Merck and Schering have finally begun such a study, with a 10,000-participant pool. But the results are not expected until 2011.

Dr. Beatrice A. Golomb of the University of California at San Diego is critical of doctors who prescribe Zetia along with statins. The point of giving patients cholesterol drugs is not to lower their cholesterol levels, she points out. It is to save lives, and there is no evidence that Zetia does so. Doctors are merely taking this effect as a matter of faith, on the company's say so.

Zetia critics are not mollified by Schering's assurances that the FDA was aware of the concealed long-term studies when it approved the drug, pointing out that the agency has been slow to act on many other popular drugs when evidence of serious health risks emerged. Among these medications are the diabetes drug Avandia, the painkiller Vioxx and the anti-psychotic Zyprexa.
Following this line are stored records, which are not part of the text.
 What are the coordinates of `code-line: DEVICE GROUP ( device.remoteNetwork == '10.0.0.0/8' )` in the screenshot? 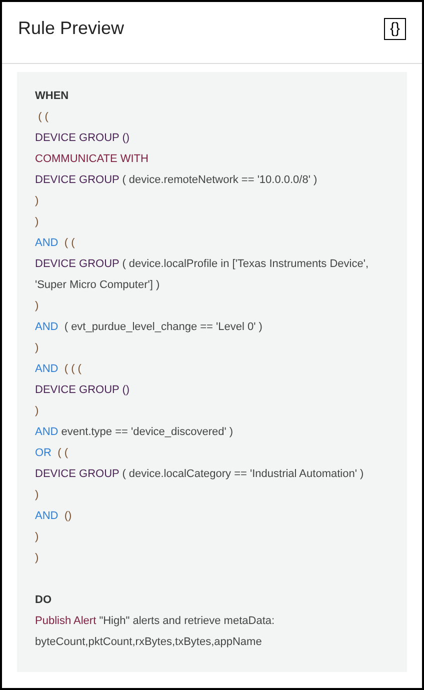 It's located at (176, 180). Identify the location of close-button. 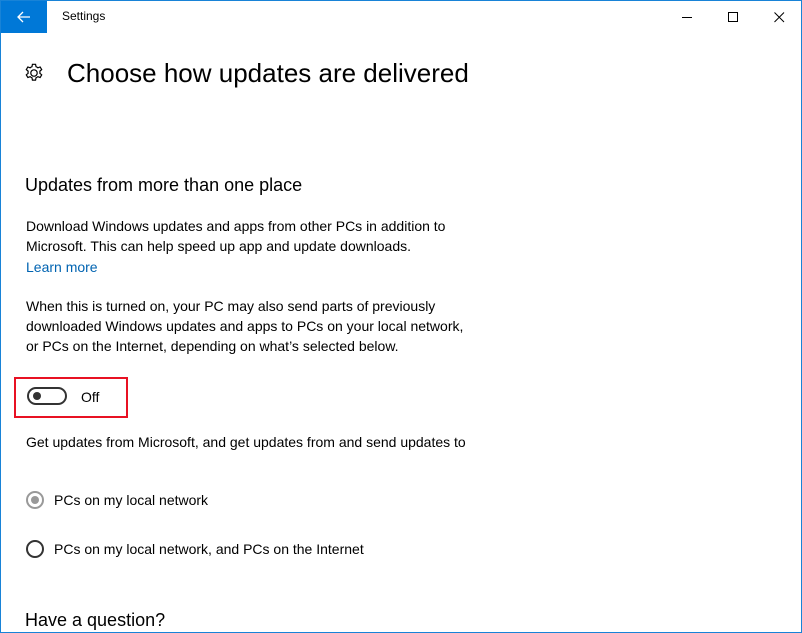
(778, 17). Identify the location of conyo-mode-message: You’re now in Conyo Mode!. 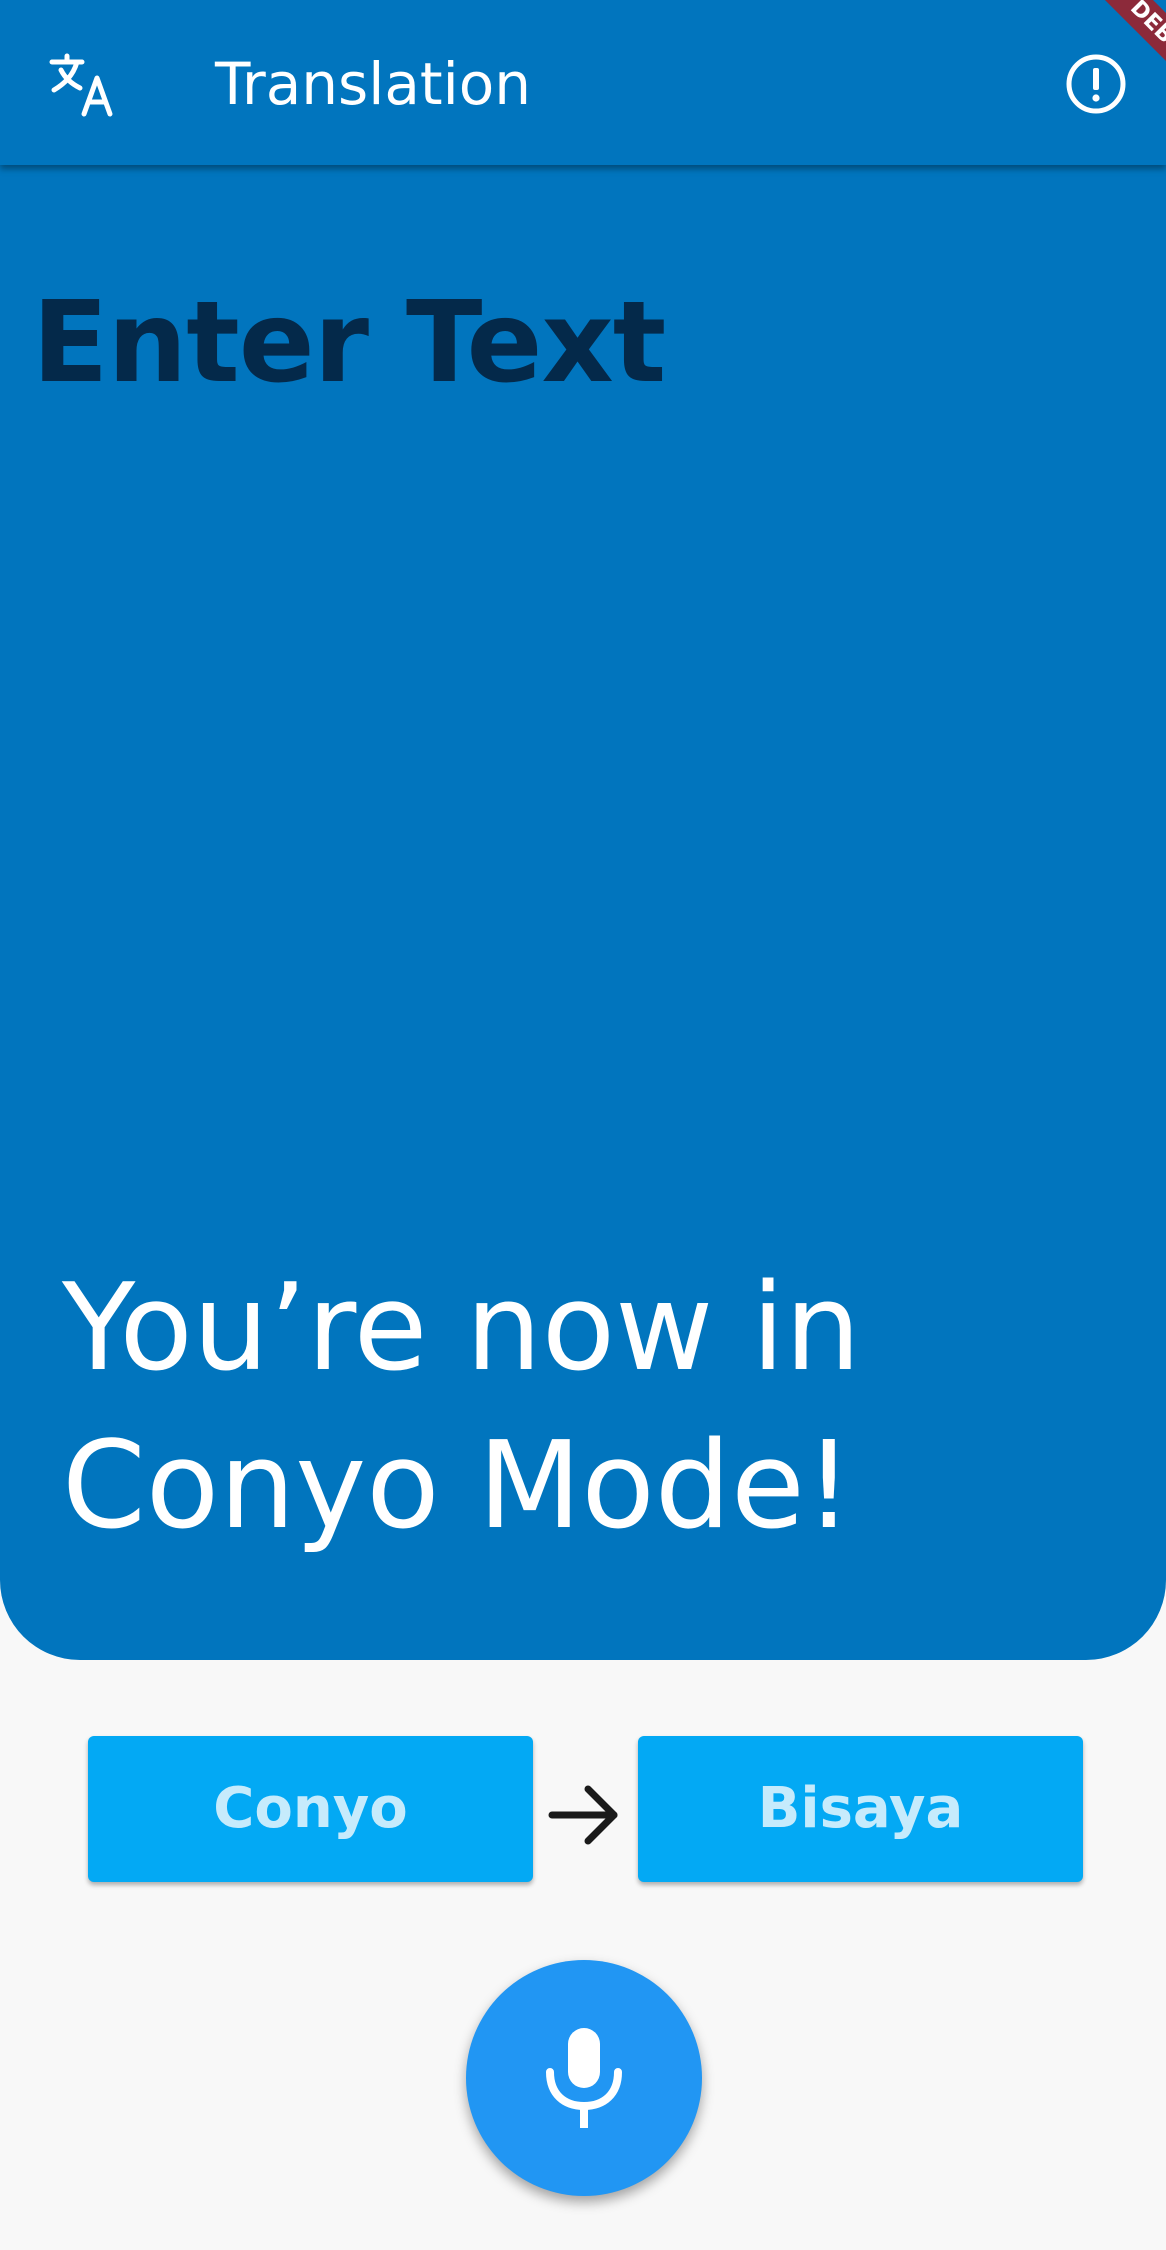
(462, 1408).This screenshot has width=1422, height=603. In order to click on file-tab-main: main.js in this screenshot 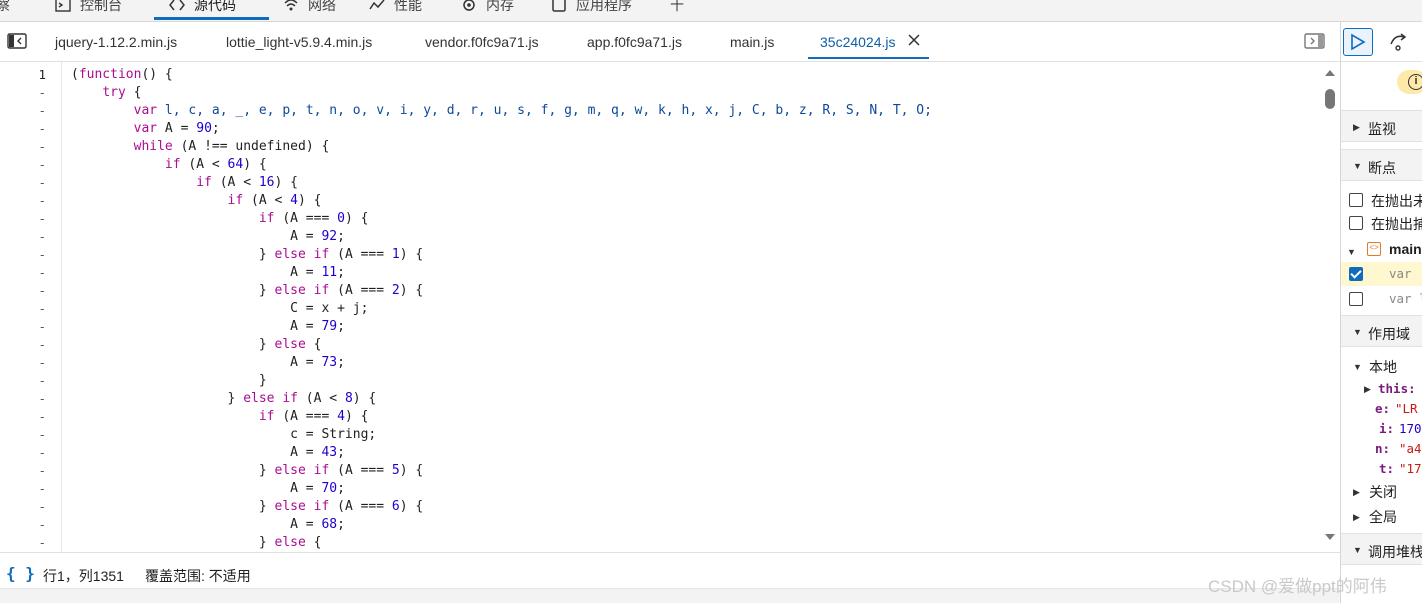, I will do `click(752, 42)`.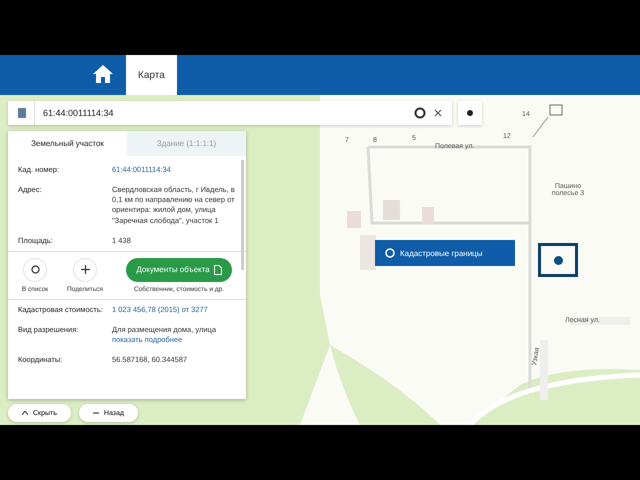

By concealing the results of certain studies, critics say, the companies have misled the public into believing that the drugs are safer than they are.

"You don't want to have data missing," said Dr. Bruce Psaty, a professor of medicine and epidemiology at the University of Washington. "When there have been adverse effects, when the benefits don't look impressive, those are the trials that historically don't make it to press."